Se dice que el bullying es algo actual, que la sociedad es, ahora, impiadosa. Mentira. Yo lo sufrí en carne propia poco más de cuarenta años atrás. Hoy me pregunto cómo viví angustiada tanto tiempo, cómo lo soporté, pero el bullying es algo de lo que uno no se puede escapar si no hay ayuda. Cuando se dan las condiciones propicias, el agresor y sus agresiones lo atrapan a uno en una red que día a día aprieta más fuerte, el mundo continúa girando fuera de la misma como si nada, pero para el agredido todo lo que está afuera de la red pasa a un segundo plano, lo importante es como poder sobrellevar la presión que nos asfixia más y más. Hace poco una periodista se preguntaba cómo era posible que un jugador de básquet de 2 metros de alto y más de 100 kilos de peso pudiera sentirse afectado por los dichos hostiles de algún compañero de equipo. Y yo le contesto desde aquí que no tiene que ver con el tamaño o con la inteligencia sino con condicionamientos psicológicos.

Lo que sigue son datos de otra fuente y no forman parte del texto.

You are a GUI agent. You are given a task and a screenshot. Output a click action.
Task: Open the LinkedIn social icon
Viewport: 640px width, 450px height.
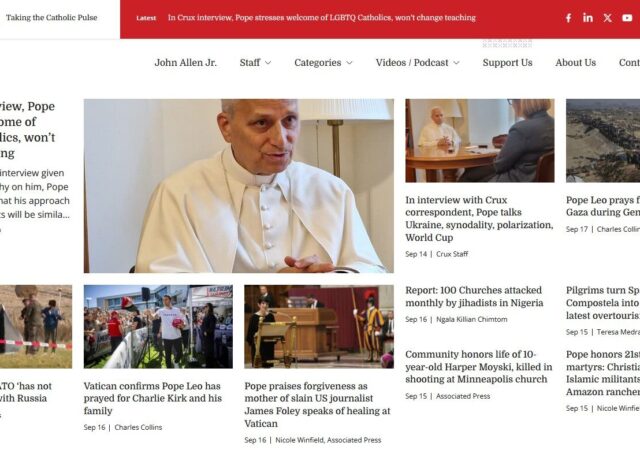point(588,18)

Una de las razones por las cuales me transformé en la víctima perfecta es que siempre fui tímida. También retraída e insegura. Ahora me doy cuenta de que la mayoría de estas cosas venían dadas por las inseguridades de mi madre quien me inculcó desde chica sus debilidades, con su carácter represivo, sus gritos, su intransigencia. Nunca una palabra de aliento, nunca una muestra de cariño. Se ocupó de mí, y muy bien, debo ser sincera, pero en lo operativo no en el afecto, y creo que esa actitud fría y agresiva me marcaron sobre todo en mi infancia y primera adolescencia. Mi padre, un pan de Dios, nunca se oponía a nada de lo que ella dijera, yo creo que para no escuchar sus gritos. Y mi vida era una continuidad de cosas que no se podían hacer por el famoso “qué dirán”.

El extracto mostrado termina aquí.